## [WHAT YOU SHOULD DO]
Across all the records below, count the lines that hold "output". State only that figure.

## [SOURCE INFORMATION]
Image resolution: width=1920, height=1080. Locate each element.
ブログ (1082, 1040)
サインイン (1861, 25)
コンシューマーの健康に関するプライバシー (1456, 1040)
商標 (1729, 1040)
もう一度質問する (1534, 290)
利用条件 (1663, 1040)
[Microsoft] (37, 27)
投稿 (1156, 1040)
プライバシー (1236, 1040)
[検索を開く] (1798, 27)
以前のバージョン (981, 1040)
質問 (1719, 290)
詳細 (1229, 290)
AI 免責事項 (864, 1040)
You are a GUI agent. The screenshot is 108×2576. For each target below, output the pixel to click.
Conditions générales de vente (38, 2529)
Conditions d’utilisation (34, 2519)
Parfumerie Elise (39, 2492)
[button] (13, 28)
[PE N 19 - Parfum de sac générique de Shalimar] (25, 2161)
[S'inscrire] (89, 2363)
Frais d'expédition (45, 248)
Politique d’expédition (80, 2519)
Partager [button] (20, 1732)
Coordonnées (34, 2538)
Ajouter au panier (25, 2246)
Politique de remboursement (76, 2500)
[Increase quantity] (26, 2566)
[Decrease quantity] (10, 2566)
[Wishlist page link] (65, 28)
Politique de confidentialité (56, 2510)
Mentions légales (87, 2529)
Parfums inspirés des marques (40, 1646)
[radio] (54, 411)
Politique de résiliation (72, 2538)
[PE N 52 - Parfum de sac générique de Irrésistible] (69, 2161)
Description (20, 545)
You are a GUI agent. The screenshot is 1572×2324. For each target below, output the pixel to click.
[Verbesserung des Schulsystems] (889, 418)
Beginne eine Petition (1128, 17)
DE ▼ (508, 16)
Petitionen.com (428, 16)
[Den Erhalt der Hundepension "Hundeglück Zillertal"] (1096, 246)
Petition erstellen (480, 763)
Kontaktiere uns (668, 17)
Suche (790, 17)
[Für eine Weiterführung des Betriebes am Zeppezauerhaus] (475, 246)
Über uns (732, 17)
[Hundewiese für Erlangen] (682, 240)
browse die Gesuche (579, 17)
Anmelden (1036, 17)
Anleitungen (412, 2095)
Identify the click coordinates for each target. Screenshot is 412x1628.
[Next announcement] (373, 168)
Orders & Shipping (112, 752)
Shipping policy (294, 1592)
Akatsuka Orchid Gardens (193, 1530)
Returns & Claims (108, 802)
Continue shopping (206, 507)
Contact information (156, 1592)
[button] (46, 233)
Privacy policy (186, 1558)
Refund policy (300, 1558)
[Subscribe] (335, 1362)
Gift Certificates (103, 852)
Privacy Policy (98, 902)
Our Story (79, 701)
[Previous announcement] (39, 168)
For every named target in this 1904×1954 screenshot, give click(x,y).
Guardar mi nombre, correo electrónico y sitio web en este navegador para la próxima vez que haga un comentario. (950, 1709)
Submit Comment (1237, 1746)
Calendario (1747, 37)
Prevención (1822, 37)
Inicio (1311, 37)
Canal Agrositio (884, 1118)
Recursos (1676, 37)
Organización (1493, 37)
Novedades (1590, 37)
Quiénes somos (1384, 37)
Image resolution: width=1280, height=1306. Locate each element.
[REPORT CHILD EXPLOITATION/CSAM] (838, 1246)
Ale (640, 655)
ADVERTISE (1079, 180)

## [EXERCISE ANSWER]
2